→ **Excerpt to read**:
----------
On March 24, 2016 the PSCW issued for comment a draft of the Strategic Energy Assessment (SEA) for the years January 1, 2016, through December 31, 2022. The SEA evaluates whether Wisconsin will have an adequate and affordable electric utility system over the seven year study period, outlines ongoing issues to help Wisconsin maintain reliable electric service, and reviews issues that impact electric utility bills.
The PSCW prepares an SEA every two years. The report is based on data and information collected in 2015 from Wisconsin utilities and power cooperatives.
On July 19, 2016 CUB filed comments on the following topics:
The SEA shows that Wisconsin’s average electric rates for all sectors are the highest among Midwestern states and higher than the national average. In 2015, average residential rates in Wisconsin were 14.38 cents/kWh, versus 12.38 cents/kWh for the Midwest and 12.67 cents/kWh for the U.S. Across all electric customer classes, Wisconsin residents and businesses pay an average 10.93 cents/kWh, compared to the Midwest’s average of 9.66 cents/kWh and the national average of 10.42 cents/kWh.
CUB urged the PSCW to prioritize decreasing retail rates through cost control in rate cases. CUB said the Commission’s main focus going forward should be cost control, and decreasing rate levels whenever possible.
At its July 28, 2016 open meeting the Commission publicly discussed and finalized the Strategic Energy Assessment: Energy 2022 (SEA), Wisconsin’s biennial, statutorily-required report. The final SEA is now electronically available and can be viewed at https://psc.wi.gov/apps40/dockets/content/detail.aspx?dockt_id=5-ES-108.
In 2014, the PSC’s Quadrennial Planning Process established goals for energy efficiency programs for the 2015-2018 time period. CUB believes strongly that cost effective energy efficiency programs are the best line of defense against higher utility bills. A recent report shows that Wisconsin’s Focus on Energy program saves $3.41 for every dollar spent on energy efficiency and renewable energy programs. CUB retained national experts on the topic of evaluating energy efficiency programs and submitted comments to the PSC in this important case.
----------
→ **Data segment**:
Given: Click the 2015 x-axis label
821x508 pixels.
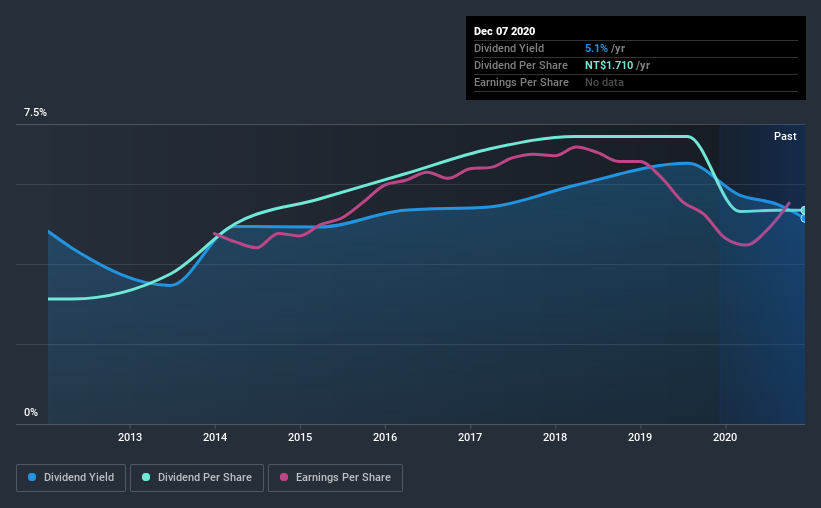Looking at the screenshot, I should point(300,437).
----------
→ **What you have to do**: Reproduce word for word everything in the piece on Wisconsin's energy assessment from "On July 19, 2016" down to "levels whenever possible.".

→ **Solution for this exercise**:
On July 19, 2016 CUB filed comments on the following topics:
The SEA shows that Wisconsin’s average electric rates for all sectors are the highest among Midwestern states and higher than the national average. In 2015, average residential rates in Wisconsin were 14.38 cents/kWh, versus 12.38 cents/kWh for the Midwest and 12.67 cents/kWh for the U.S. Across all electric customer classes, Wisconsin residents and businesses pay an average 10.93 cents/kWh, compared to the Midwest’s average of 9.66 cents/kWh and the national average of 10.42 cents/kWh.
CUB urged the PSCW to prioritize decreasing retail rates through cost control in rate cases. CUB said the Commission’s main focus going forward should be cost control, and decreasing rate levels whenever possible.